- [WHAT NEEDS TO BE DONE] Set down all of the records below exactly, please, omitting the images.

- [PROVIDED INFORMATION]
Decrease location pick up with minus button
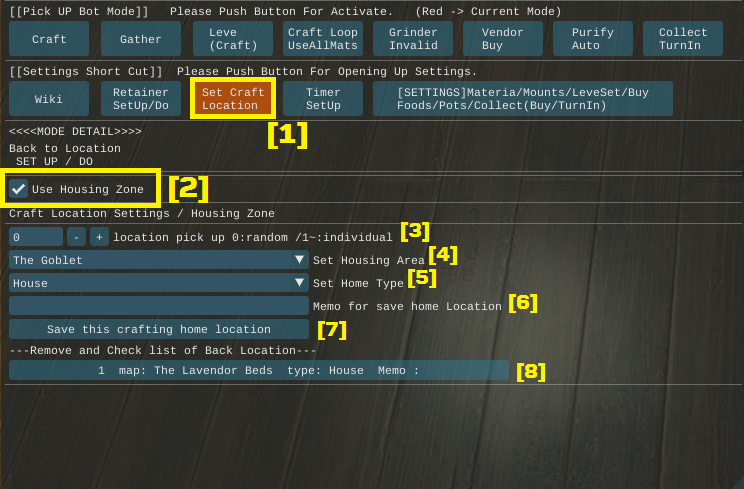This screenshot has height=489, width=744. click(x=77, y=237)
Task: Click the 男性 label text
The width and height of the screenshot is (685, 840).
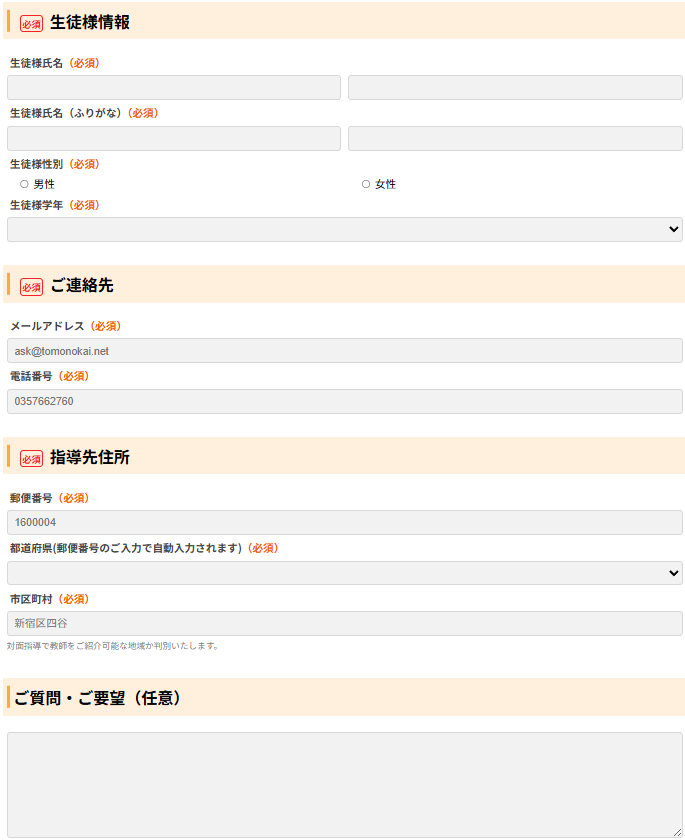Action: tap(44, 184)
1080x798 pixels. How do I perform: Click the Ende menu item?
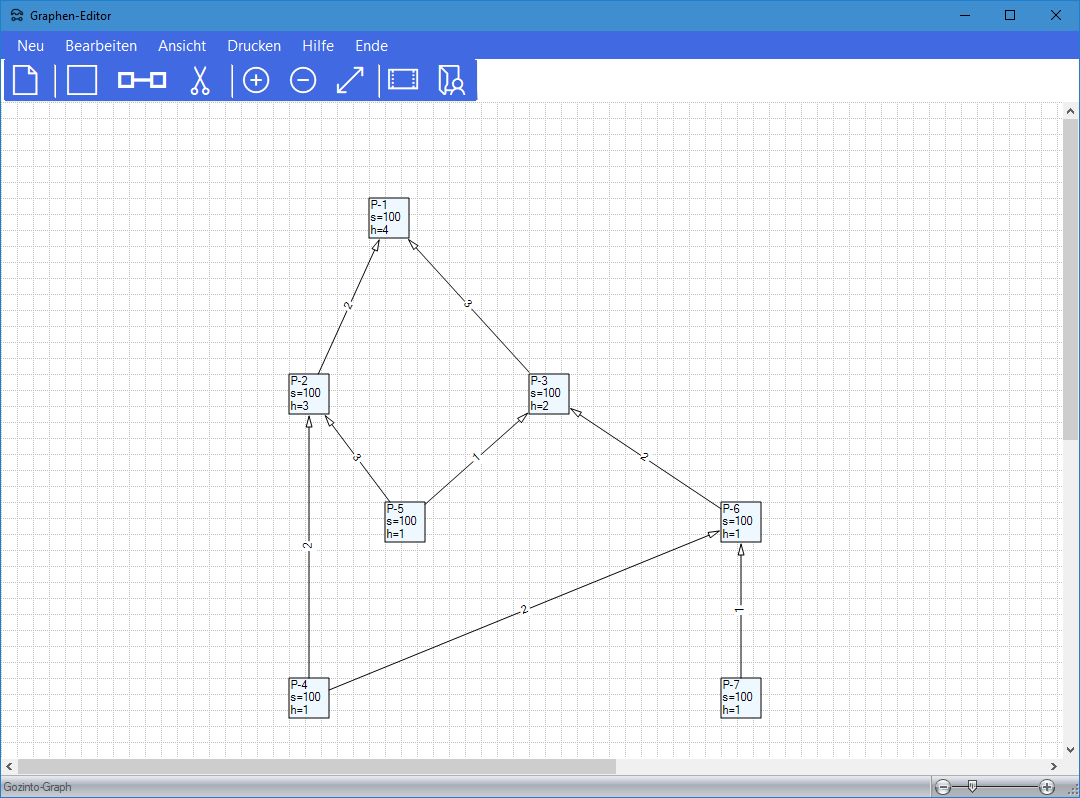[371, 46]
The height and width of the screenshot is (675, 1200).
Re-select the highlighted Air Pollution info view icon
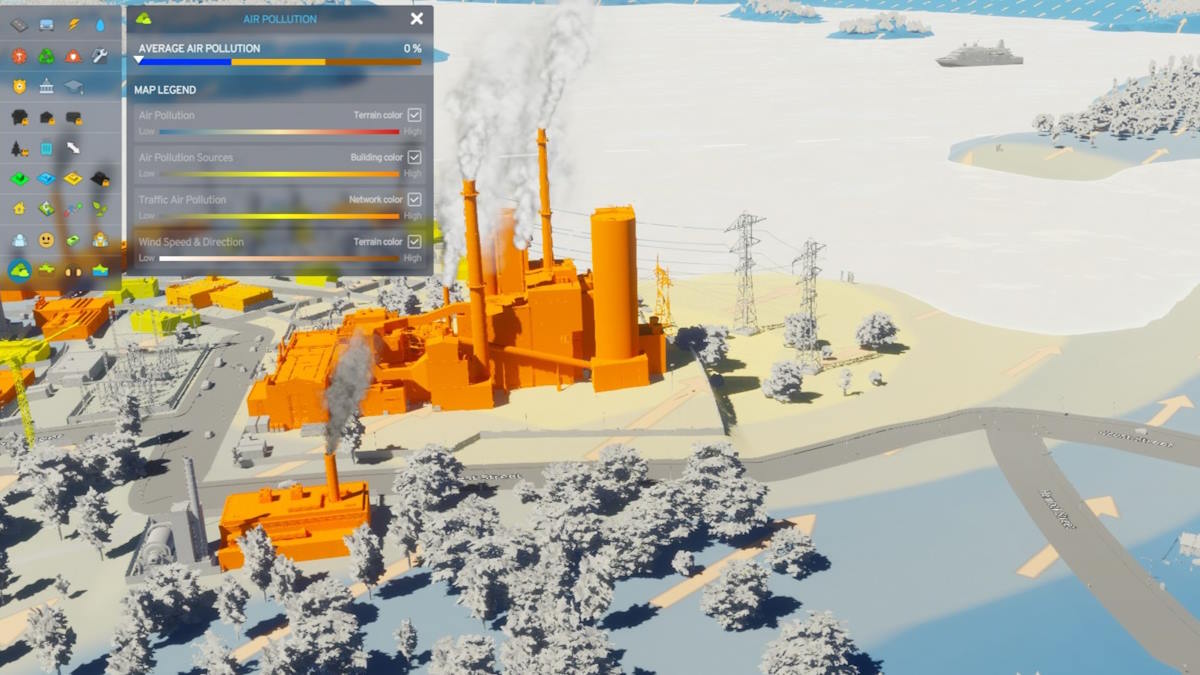click(x=18, y=268)
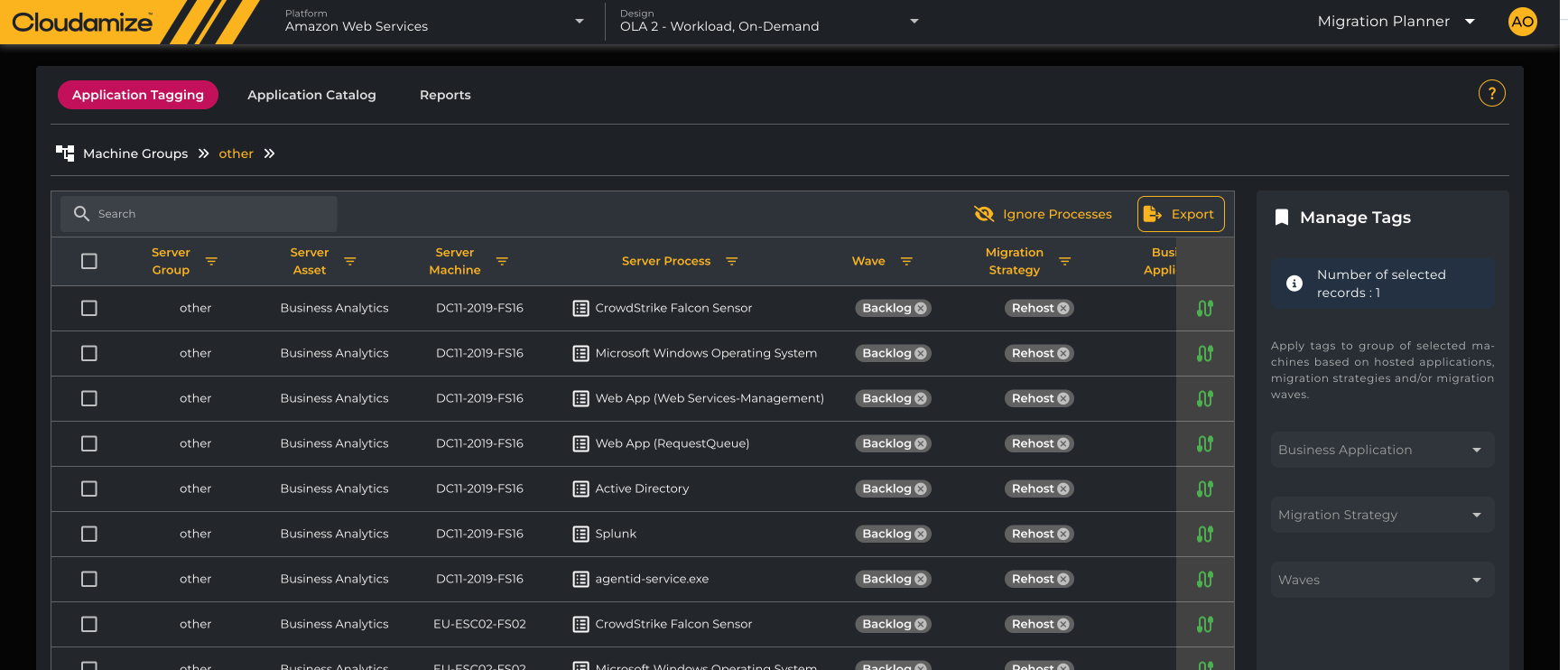This screenshot has height=670, width=1568.
Task: Click the AO user avatar
Action: [x=1522, y=22]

- [OUTPUT FOR THIS TASK]
Decrease location pick up with minus button
This screenshot has height=489, width=744. click(x=77, y=237)
Task: Click the 男性 label text
The width and height of the screenshot is (685, 840).
Action: tap(44, 184)
1080x798 pixels. How do I perform: Click the Ende menu item?
[371, 46]
The height and width of the screenshot is (675, 1200).
Re-select the highlighted Air Pollution info view icon
click(x=18, y=268)
This screenshot has height=670, width=1568.
Task: Click the AO user avatar
Action: [x=1522, y=22]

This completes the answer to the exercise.